These schools represent the principal source for development and exploitation of what has been said is the only natural resource in a region "short of soil and even shorter of minerals" -- its well-educated people.

A discussion of these institutions begins with their common concern:

* Soaring operating costs where long winters and high heating bills consume an increasing percentage of the budget.

* Soaring tuition costs that collide with middle-class limits of affordability.

* A joint study by the Western Interstate Commission for Higher Education which projects an 18 to 40 percent decline in New England enrollment from 1986 to 1995 in the traditional 18-to-22-year age group.

* How to secure and retain good-quality faculty, especially in the sciences and engineering, where business can offer better salaries.
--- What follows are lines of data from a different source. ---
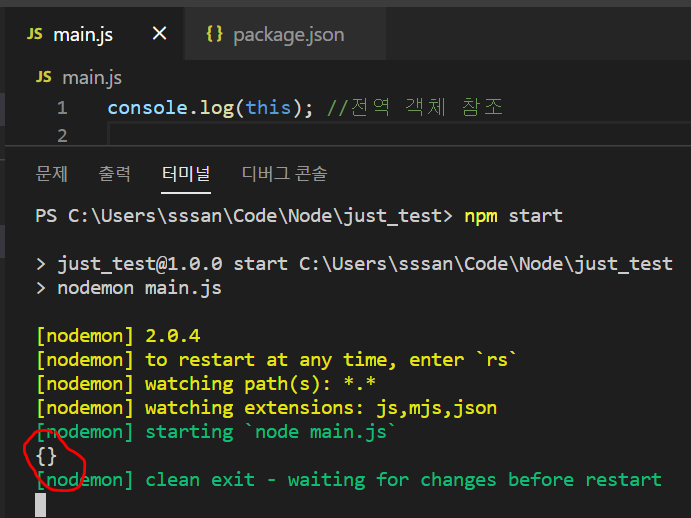Viewport: 691px width, 518px height.
Task: Click the 'nodemon main.js' script line
Action: coord(140,288)
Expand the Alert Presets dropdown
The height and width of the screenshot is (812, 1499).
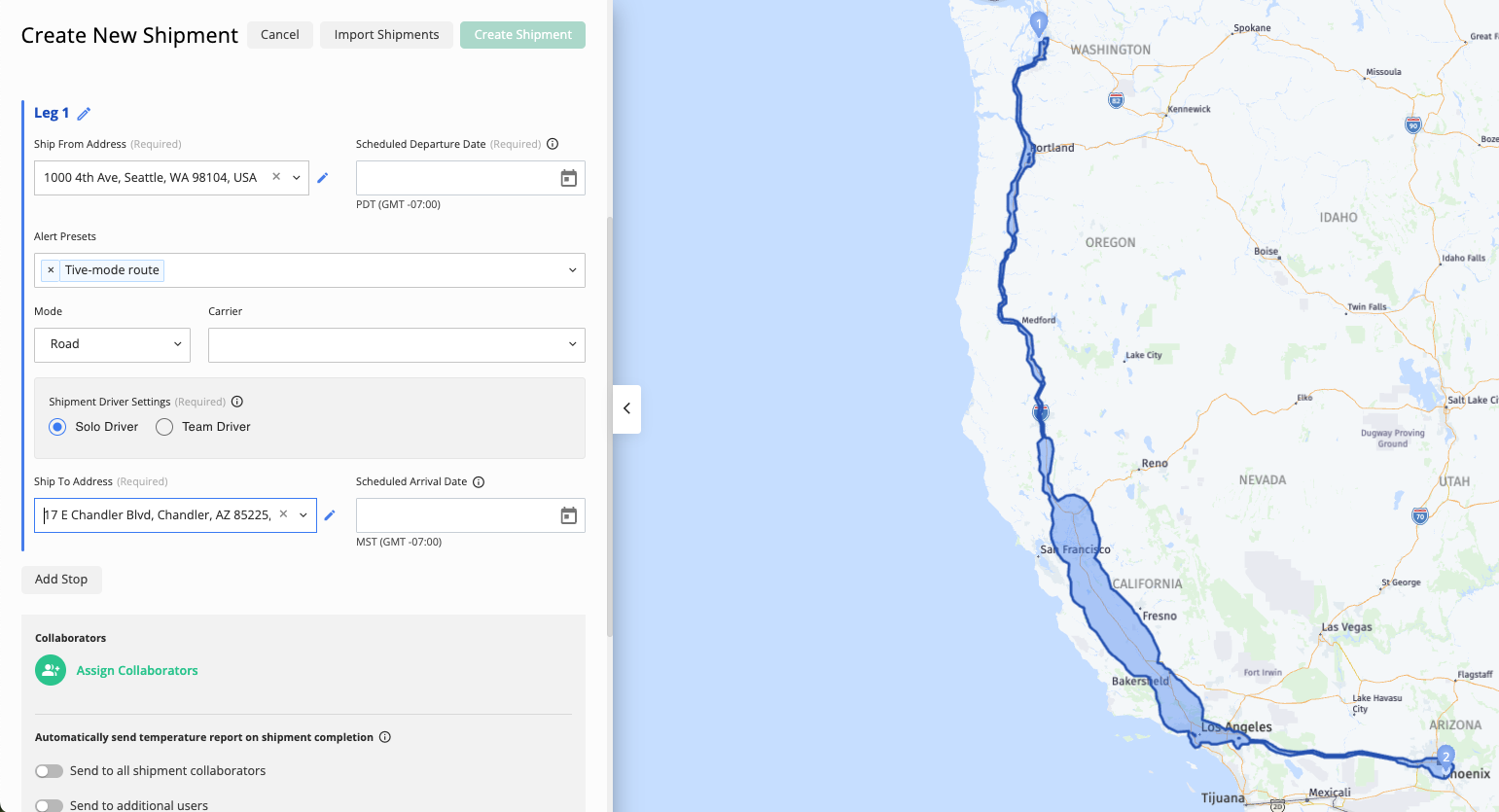[573, 270]
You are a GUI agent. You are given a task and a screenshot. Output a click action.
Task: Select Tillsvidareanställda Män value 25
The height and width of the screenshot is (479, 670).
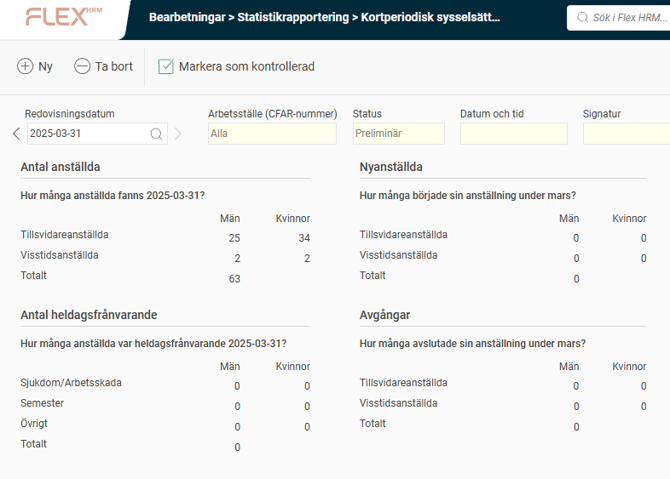tap(234, 238)
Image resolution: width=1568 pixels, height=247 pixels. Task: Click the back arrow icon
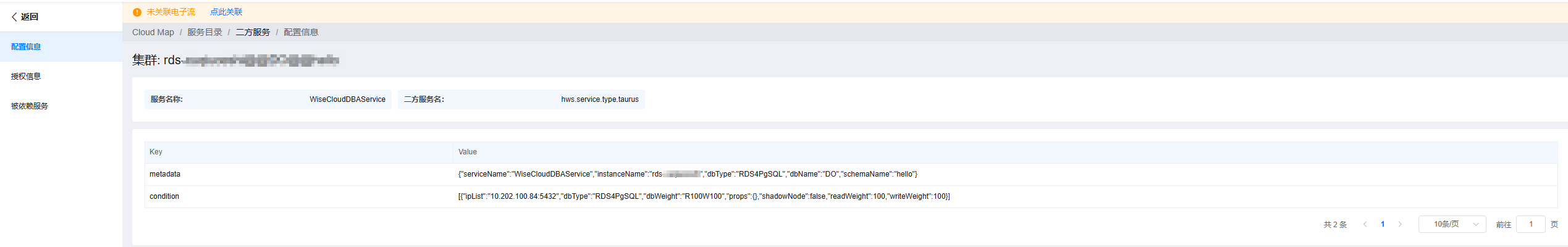[x=14, y=17]
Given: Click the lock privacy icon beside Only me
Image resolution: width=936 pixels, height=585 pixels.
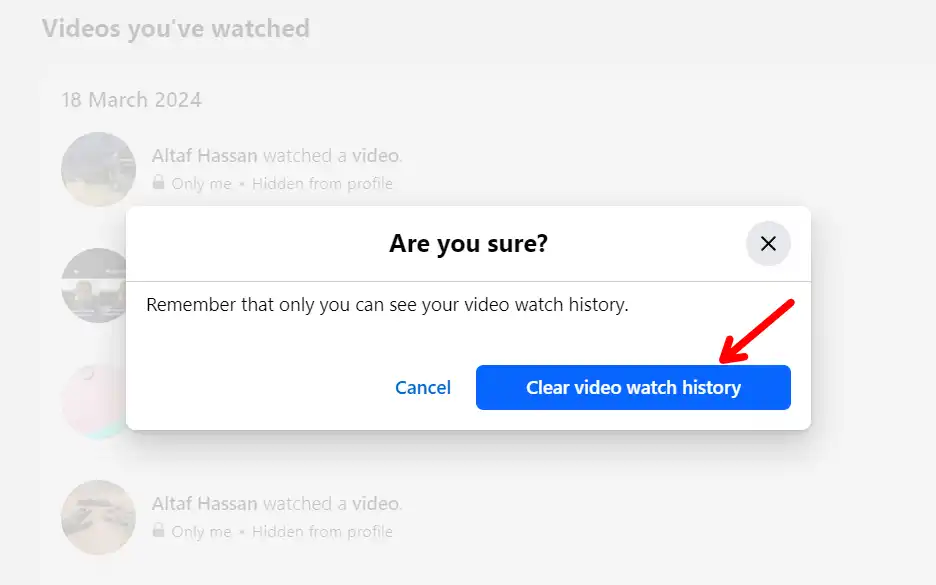Looking at the screenshot, I should pos(160,184).
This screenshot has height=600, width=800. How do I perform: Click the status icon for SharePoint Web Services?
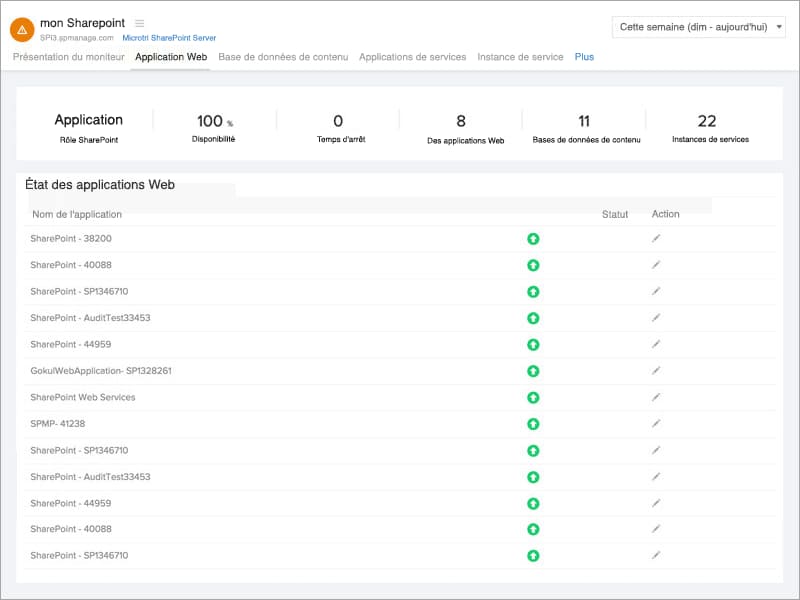[533, 398]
* Increased government regulation and a greater dependence on the political process for state and federal funding.

* Continued debate about the value of a college degree and the equality of access to it. The private component

With registrars at private colleges on the spot to fill the projected 20 to 40 percent 10- year decline in undergraduate enrollment, a key concern of traditionalists is that enrollments may be boosted by offering vocational training.

Resisting this temptation, or more aptly, responding to it in the best interests of the institution without compromising its academic integrity, is forcing private four-year colleges and universities to redefine what it is that makes them unique.

"Managing decline while maintaining their traditional roles as the custodians of quality" will be the challenge of the '80s, says Frank A. Tredinnick Jr., executive vice- president of AICUM (the Association of Independent Colleges and Universities in Massachusetts).

Some kind of "core curriculum" must not be sacrificed to an "opportunistic curriculum." Giant Harvard's strong retrenchment on basic writing and math competency has set the direction.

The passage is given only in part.